Sarma Plaban J, Dowerah Dikshita, Gour Nand K, Logsdail Andrew J, Catlow C Richard A, Deka Ramesh Ch
Department of Chemical Sciences, Tezpur University, Tezpur, Assam, India.
Phys Chem Chem Phys. 2021 Jan 6;23(1):204-210. doi: 10.1039/d0cp04472e.

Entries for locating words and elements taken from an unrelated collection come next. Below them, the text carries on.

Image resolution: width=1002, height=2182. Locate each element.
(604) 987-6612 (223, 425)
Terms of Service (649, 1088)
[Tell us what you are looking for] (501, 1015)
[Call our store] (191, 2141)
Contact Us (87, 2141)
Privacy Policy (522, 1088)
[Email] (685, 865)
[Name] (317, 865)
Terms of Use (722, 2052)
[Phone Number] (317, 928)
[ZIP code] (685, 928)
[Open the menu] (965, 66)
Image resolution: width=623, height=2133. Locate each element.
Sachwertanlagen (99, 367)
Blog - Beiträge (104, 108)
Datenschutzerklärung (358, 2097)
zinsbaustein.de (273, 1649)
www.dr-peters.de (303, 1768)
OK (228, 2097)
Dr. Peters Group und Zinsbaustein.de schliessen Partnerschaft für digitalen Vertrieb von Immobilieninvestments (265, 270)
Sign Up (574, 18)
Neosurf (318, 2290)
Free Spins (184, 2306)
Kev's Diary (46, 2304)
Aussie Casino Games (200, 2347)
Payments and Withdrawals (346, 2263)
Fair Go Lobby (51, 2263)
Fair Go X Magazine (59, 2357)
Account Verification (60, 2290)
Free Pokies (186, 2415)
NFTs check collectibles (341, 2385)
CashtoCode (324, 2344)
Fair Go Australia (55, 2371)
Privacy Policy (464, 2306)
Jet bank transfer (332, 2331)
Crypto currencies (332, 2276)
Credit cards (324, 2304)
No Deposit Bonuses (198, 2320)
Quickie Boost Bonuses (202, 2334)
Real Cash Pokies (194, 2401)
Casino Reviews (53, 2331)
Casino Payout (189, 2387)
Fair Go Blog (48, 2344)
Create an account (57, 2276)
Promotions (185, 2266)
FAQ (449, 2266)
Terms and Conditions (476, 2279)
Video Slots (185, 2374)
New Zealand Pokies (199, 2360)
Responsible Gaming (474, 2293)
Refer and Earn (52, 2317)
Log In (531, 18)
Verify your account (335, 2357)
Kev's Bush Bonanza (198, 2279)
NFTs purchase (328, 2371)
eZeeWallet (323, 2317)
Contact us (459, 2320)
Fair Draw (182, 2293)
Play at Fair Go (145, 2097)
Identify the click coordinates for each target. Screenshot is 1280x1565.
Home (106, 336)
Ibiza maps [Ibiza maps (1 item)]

A density functional theory study has been performed to investigate cation-doped Sn2O4 clusters for selective catalytic reduction of CO2. We study the influence of Si and Ti dopants on the height of the H2 dissociation barrier for the doped systems, and then the subsequent mechanism for the conversion of CO2 into formic acid (FA) via a hydride pinning pathway. The lowest barrier height for H2 dissociation is observed across the 'Ti-O' bond of the Ti-doped Sn2O4 cluster, with a negatively charged hydride (Ti-H) formed during the heterolytic H2 dissociation, bringing selectivity towards the desired FA product. The formation of a formate intermediate is identified as the rate-determining step (RDS) for the whole pathway, but the barrier height is substantially reduced for the Ti-doped system when compared to the same steps on the undoped Sn2O4 cluster. The free energy of formate formation in the RDS is calculated to be negative, which reveals that the hydride transfer would occur spontaneously. Overall, our results show that the small-sized Ti-doped Sn2O4 clusters exhibit better catalytic activity than undoped clusters in the important process of reducing CO2 to FA when proceeding via the hydride pinning pathway.
已进行了一项密度泛函理论研究,以探究阳离子掺杂的Sn2O4团簇用于二氧化碳的选择性催化还原。我们研究了硅和钛掺杂剂对掺杂体系中H2解离势垒高度的影响,以及随后通过氢化物固定途径将二氧化碳转化为甲酸(FA)的机制。在掺杂钛的Sn2O4团簇的“Ti-O”键上观察到H2解离的最低势垒高度,在异裂H2解离过程中形成带负电荷的氢化物(Ti-H),从而对所需的FA产物产生选择性。甲酸根中间体的形成被确定为整个途径的速率决定步骤(RDS),但与未掺杂的Sn2O4团簇上的相同步骤相比,掺杂钛的体系的势垒高度大幅降低。计算得出RDS中甲酸根形成的自由能为负,这表明氢化物转移将自发发生。总体而言,我们的结果表明,在通过氢化物固定途径将二氧化碳还原为FA的重要过程中,小尺寸的掺杂钛的Sn2O4团簇比未掺杂的团簇表现出更好的催化活性。